===== DOCUMENT TEXT

Prep Time 10 minutes
Cook Time 8 hours 30 minutes
Total Time 8 hours 40 minutes
Servings: 6
Course: Main Course
Cuisine: American
Calories: 412

Ingredients
  

  • 3.5-4 lb bone-in pork shoulder roast
  • 1 cup apple cider plain, unfiltered
  • 1/2 cup low sodium chicken broth
  • 1 can cream of mushroom soup 10.5 oz
  • 1 packet dry onion soup mix 1 oz
  • 1 packet dry pork gravy mix 0.87 oz
  • 1 tablespoon Dijon mustard
  • 3 cloves garlic minced
  • 2 sprigs fresh rosemary
  • 3 sprigs fresh thyme
  • 1 teaspoon garlic powder
  • 1/2 teaspoon black pepper
  • 2 tablespoons cornstarch
  • 2 tablespoons cold water

Method
 

  1. In a 6-quart oval slow cooker, whisk together the apple cider, chicken broth, cream of mushroom soup, onion soup mix, pork gravy mix, Dijon mustard, and minced garlic until well combined.

==========
===== SUPPLIED DATA

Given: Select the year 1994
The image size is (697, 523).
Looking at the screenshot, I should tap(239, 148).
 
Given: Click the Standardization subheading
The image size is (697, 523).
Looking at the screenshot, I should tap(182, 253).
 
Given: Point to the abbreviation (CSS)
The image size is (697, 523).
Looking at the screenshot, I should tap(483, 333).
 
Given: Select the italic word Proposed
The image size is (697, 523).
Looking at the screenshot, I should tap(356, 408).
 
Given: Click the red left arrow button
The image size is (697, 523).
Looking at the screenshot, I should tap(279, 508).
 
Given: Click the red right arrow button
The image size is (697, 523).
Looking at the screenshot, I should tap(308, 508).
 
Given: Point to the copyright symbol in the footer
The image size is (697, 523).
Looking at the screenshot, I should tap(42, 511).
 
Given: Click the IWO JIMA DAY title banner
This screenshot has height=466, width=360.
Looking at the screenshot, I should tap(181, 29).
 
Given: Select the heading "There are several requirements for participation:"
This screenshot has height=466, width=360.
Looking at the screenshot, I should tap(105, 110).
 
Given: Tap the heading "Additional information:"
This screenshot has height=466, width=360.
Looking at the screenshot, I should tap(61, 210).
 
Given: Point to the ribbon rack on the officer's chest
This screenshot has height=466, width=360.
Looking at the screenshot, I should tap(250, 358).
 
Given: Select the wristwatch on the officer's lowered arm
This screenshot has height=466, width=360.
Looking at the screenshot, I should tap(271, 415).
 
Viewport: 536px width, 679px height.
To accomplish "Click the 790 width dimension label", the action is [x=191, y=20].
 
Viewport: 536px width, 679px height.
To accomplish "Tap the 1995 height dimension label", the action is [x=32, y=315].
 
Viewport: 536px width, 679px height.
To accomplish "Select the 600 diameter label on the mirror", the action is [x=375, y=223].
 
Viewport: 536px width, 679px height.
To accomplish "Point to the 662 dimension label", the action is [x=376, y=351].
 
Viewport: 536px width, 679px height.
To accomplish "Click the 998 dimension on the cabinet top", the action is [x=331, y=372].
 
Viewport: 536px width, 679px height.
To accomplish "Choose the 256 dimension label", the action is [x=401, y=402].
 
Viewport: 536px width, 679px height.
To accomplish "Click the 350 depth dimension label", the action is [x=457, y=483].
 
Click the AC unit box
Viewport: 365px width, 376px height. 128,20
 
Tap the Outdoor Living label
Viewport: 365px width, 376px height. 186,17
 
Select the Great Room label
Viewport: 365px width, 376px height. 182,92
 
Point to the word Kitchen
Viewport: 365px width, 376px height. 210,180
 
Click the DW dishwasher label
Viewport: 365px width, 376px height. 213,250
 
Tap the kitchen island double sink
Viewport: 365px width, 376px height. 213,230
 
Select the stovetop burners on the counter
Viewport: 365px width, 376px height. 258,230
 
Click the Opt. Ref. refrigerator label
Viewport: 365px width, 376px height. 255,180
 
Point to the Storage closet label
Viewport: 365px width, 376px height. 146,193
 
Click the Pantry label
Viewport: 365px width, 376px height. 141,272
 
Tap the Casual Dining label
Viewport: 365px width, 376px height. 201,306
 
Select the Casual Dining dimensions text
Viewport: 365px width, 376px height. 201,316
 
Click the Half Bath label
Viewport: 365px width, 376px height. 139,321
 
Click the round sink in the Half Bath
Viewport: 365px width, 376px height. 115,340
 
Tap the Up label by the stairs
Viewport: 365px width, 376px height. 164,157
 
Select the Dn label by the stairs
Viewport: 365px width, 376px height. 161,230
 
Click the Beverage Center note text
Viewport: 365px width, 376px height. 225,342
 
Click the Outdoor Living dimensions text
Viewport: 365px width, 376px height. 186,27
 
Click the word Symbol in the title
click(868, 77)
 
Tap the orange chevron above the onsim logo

==========

» REQUIRED WORK:
a) Answer these questions about the pork shoulder recipe:
(i) How many servings does it make?
(ii) What size and shape of slow cooker does the method call for?
(iii) How much Dijon mustard goes in?
b) Reproduce the pork shoulder recipe word for word between "1. In a 6-quart" and "until well combined.", inclusive.
c) Write what comes next in the pork shoulder recipe, picking up after its last line.

» RESPONSES IN ORDER:
a)
(i) 6
(ii) A 6-quart oval slow cooker
(iii) 1 tablespoon

b)
1. In a 6-quart oval slow cooker, whisk together the apple cider, chicken broth, cream of mushroom soup, onion soup mix, pork gravy mix, Dijon mustard, and minced garlic until well combined.

c)
  2. Season all sides of the pork shoulder with garlic powder and black pepper.
  3. Place the seasoned pork roast into the slow cooker, pressing it down gently into the braising liquid. Tuck the rosemary and thyme sprigs alongside the roast.
  4. Cover and cook on LOW for 8–9 hours, until the pork is completely fall-apart tender and reaches an internal temperature of 195–205°F.
  5. Carefully remove the pork roast from the slow cooker using a large spatula and tongs. Place on a cutting board and loosely tent with foil while you thicken the gravy.
  6. In a small bowl, whisk together the cornstarch and cold water until completely smooth. Stir the cornstarch slurry into the cooking liquid in the slow cooker. Cover and cook on HIGH for 20–30 minutes until the gravy has thickened.
  7. Remove and discard the rosemary and thyme sprigs from the gravy. Shred or slice the pork and serve over mashed potatoes with plenty of gravy spooned over the top.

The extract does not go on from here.